Metabolomics analysis of splenectomy of Nile tilapia (Oreochromis niloticus) reveals the spleen involved in regulating liver lipids and amino acids metabolism

Abstract

The liver is essential for nutritional balance in fish, and liver damage in farmed fish often arises from factors like overfeeding, causing various health issues. Clinical observations indicate that liver diseases frequently involve spleen dysfunction, and there is evidence to suggest that the spleen has a significant impact on liver function.

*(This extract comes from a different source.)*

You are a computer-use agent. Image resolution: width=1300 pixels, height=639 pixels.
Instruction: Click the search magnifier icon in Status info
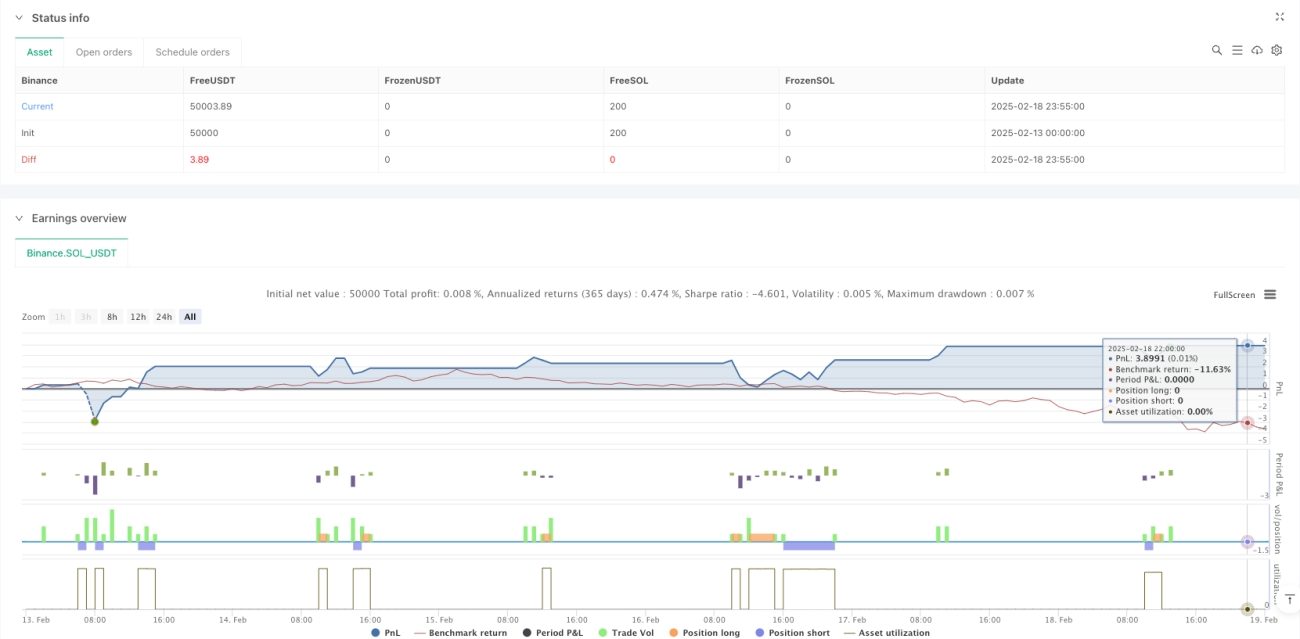pos(1217,50)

However, there has been no discussion on the role of the spleen in maintaining liver health in fish. To understand the role of fish spleen in liver metabolism, this study selected Nile tilapia (Oreochromis niloticus) as the experimental material and first established a tilapia splenectomy model. Various biochemical parameters of the liver and serum were measured, and the liver metabolism characteristics of the splenectomy group (SP group) and the sham operation group (SO group) were analyzed using metabolomics. After splenectomy, biochemical parameters of the liver and serum showed abnormalities, including significant increases in total cholesterol (T-CHO) and serum total bile acid (TBA) levels, alongside a significant decrease in liver TBA levels, suggesting impaired metabolic function and cholesterol deposition in the liver. Metabolomics analysis showed that metabolites such as lipids, lipid-like molecules, and organic acids and derivatives were differentially regulated between the SO and SP group. KEGG analysis showed that differential metabolites were enriched in lipid metabolism and amino acid metabolism. The metabolic pathway analysis of differential metabolites showed that after splenectomy, the low-activity urea cycle in the liver may accelerate lipid synthesis, while low concentrations of aromatic amino acids and taurine may inhibit lipid catabolism. These results indicate that after splenectomy, the liver metabolic capacity is impaired, which causes abnormal lipid metabolism by interfering with amino acid metabolism, making splenectomy tilapia liver at risk of liver disease, including cholesterol deposition, hepatic steatosis and nonalcoholic fatty liver disease (NAFLD). Our results show that the spleen is involved in regulating liver lipid and amino acid metabolism, and the spleen may interfere with lipid metabolism by regulating liver amino acid metabolism. Our data can provide support for further research on liver and spleen functions and the immune-nutrient metabolism mechanisms in fish, as well as new ideas for healthy fish farming.